Assignment: Reproduce the records below exactly as given.
--- Supplied material ---
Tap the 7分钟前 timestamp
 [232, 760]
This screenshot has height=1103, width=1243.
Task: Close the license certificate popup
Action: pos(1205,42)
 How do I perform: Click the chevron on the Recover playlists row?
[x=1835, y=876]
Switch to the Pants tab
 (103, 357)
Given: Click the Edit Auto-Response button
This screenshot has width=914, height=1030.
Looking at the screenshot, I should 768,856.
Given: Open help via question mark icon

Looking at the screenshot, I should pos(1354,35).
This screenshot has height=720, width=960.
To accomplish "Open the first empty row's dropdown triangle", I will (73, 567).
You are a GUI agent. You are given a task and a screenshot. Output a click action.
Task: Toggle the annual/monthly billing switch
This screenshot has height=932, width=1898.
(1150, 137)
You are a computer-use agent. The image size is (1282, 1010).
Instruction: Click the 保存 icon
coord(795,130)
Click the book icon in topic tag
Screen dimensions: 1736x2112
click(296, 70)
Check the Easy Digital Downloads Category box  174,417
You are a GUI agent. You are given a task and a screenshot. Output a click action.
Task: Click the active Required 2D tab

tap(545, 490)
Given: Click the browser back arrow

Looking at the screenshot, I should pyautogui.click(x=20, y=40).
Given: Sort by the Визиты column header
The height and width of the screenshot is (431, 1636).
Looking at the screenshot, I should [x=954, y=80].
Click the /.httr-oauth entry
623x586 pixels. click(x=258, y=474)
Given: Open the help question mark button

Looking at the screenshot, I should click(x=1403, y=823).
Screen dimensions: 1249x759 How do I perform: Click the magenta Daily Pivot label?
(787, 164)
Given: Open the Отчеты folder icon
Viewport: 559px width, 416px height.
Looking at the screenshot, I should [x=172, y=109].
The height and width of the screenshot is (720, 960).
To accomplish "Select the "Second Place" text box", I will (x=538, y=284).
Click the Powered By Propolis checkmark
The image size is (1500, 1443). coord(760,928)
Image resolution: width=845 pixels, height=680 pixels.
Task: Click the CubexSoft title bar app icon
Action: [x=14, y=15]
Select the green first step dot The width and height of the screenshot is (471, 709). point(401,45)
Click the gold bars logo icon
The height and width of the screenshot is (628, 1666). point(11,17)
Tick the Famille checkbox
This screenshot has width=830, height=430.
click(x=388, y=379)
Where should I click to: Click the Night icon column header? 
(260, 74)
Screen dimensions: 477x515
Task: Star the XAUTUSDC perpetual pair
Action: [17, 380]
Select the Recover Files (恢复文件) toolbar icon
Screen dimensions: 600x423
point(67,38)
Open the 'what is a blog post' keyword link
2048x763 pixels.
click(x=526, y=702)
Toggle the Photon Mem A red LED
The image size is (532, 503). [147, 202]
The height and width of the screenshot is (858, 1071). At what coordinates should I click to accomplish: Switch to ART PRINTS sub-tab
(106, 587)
---
Completed exercise:
Tap the 7分钟前 timestamp
 [232, 760]
This screenshot has height=1103, width=1243.
Task: Close the license certificate popup
Action: pos(1205,42)
 How do I perform: Click the chevron on the Recover playlists row?
[x=1835, y=876]
Switch to the Pants tab
 (103, 357)
Given: Click the Edit Auto-Response button
This screenshot has width=914, height=1030.
Looking at the screenshot, I should 768,856.
Given: Open help via question mark icon

Looking at the screenshot, I should pos(1354,35).
This screenshot has height=720, width=960.
To accomplish "Open the first empty row's dropdown triangle", I will (73, 567).
You are a GUI agent. You are given a task and a screenshot. Output a click action.
Task: Toggle the annual/monthly billing switch
This screenshot has height=932, width=1898.
(1150, 137)
You are a computer-use agent. The image size is (1282, 1010).
Instruction: Click the 保存 icon
coord(795,130)
Click the book icon in topic tag
Screen dimensions: 1736x2112
click(296, 70)
Check the Easy Digital Downloads Category box  174,417
You are a GUI agent. You are given a task and a screenshot. Output a click action.
Task: Click the active Required 2D tab

tap(545, 490)
Given: Click the browser back arrow

Looking at the screenshot, I should pyautogui.click(x=20, y=40).
Given: Sort by the Визиты column header
The height and width of the screenshot is (431, 1636).
Looking at the screenshot, I should [x=954, y=80].
Click the /.httr-oauth entry
623x586 pixels. click(x=258, y=474)
Given: Open the help question mark button

Looking at the screenshot, I should click(x=1403, y=823).
Screen dimensions: 1249x759 How do I perform: Click the magenta Daily Pivot label?
(787, 164)
Given: Open the Отчеты folder icon
Viewport: 559px width, 416px height.
Looking at the screenshot, I should [x=172, y=109].
The height and width of the screenshot is (720, 960).
To accomplish "Select the "Second Place" text box", I will (x=538, y=284).
Click the Powered By Propolis checkmark
The image size is (1500, 1443). coord(760,928)
Image resolution: width=845 pixels, height=680 pixels.
Task: Click the CubexSoft title bar app icon
Action: [x=14, y=15]
Select the green first step dot The width and height of the screenshot is (471, 709). point(401,45)
Click the gold bars logo icon
The height and width of the screenshot is (628, 1666). point(11,17)
Tick the Famille checkbox
This screenshot has width=830, height=430.
click(x=388, y=379)
Where should I click to: Click the Night icon column header? 
(260, 74)
Screen dimensions: 477x515
Task: Star the XAUTUSDC perpetual pair
Action: [17, 380]
Select the Recover Files (恢复文件) toolbar icon
Screen dimensions: 600x423
point(67,38)
Open the 'what is a blog post' keyword link
2048x763 pixels.
click(x=526, y=702)
Toggle the Photon Mem A red LED
The image size is (532, 503). [147, 202]
The height and width of the screenshot is (858, 1071). At what coordinates should I click to accomplish: Switch to ART PRINTS sub-tab
(106, 587)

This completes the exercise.